Malaria in upward curve again in Ngozi province

More than 9 people have died of malaria since January 2018 in Ngozi province. Health officials fear the increasing number of malaria cases and demand that Burundi Central Department that purchases pharmaceutical products-CAMEBU increases the quantity of amodiaquine and artesunate medicines.

Guillaume Ntawukuriryayo: “Since January, there has been an alarming increase in number of malaria patients."

Guillaume Ntawukuriryayo: “Since January, there has been an alarming increase in number of malaria patients.”

When someone arrives at Ngozi Hospital, they see long queues of patients waiting to be screened for Malaria. The reports of the Sanitary Information Service are alarming. More than 400 patients suffering from severe malaria have been admitted since 1 January 2018 and among them, 9 died of the disease.
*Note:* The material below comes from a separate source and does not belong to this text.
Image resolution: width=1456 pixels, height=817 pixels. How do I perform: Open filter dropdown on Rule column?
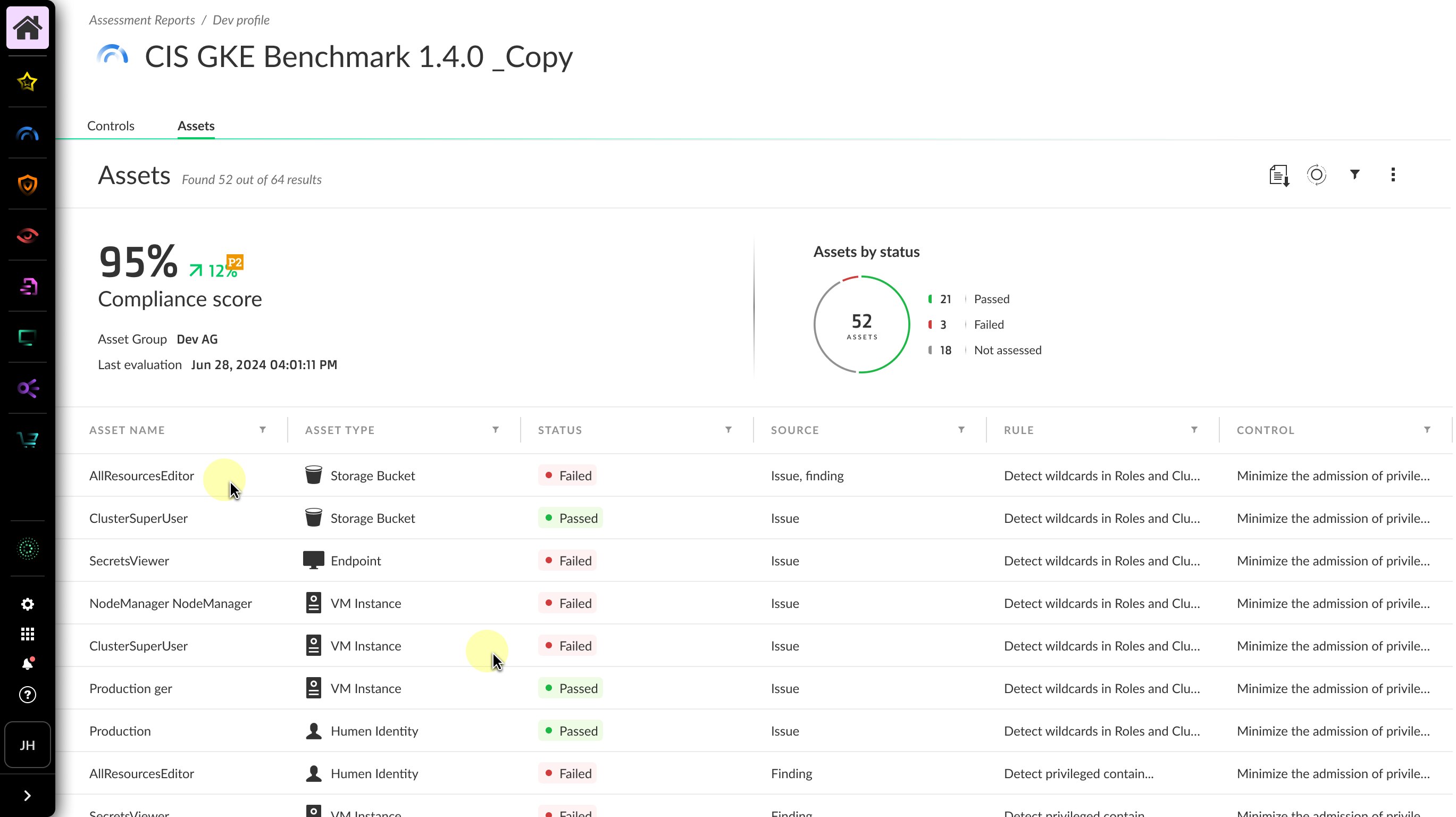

Guillaume Ntawukuriryayo, Director of Ngozi Hospital, has said he is very worried about the huge increase in number of malaria patients in this hospital. “Since January, the number of patients suffering from malaria has considerably increased,” he said.

This situation has various consequences on the hospital management. “The rise in number of patients has forced us to increase the number of nurses and doctors”, said Ntawukuriryayo.

He says the hospital is also planning to open another common room for paediatrics department. “This will require buying beds, mattresses and other materials,” he said.

He also mentions the insufficient storage of medicine for malaria. “The quantity of malaria medicine given for free is not enough. For a hospital which hosts patients from the north region, the quantity given is not enough,” he said.

He asks the ministry of health to increase the number of medicine as soon as possible, otherwise there may be a drug stock-out.

“There is malaria treatment protocol for amodiaquine & artesunate that we offer free of charge to patients. The quantity should be increased as soon as possible.”

Patients however fear resistance to anti-malarial treatment. “I am at my fourth course of quinine. It does not heal me. I wonder if malaria has not developed a resistance to the medicine used in Burundi”, says a hospitalized man.

Philbert Sendegeya, Ngozi Health District Medical Director, denies the resistance of the disease and speaks of the population’s ignorance of the advice given by doctors. “Some patients take medication badly and therefore don’t heal easily. There is no resistance as such. We instead urge patients to follow the instructions given by the medical staff,” he says.

In March 2017, the ministry of health officially declared that malaria had become an epidemic in Burundi. Six months later, the same ministry announced that malaria cases had significantly decreased due to government efforts that consisted of freely distributing mosquito nets and some medicine to the population throughout the country.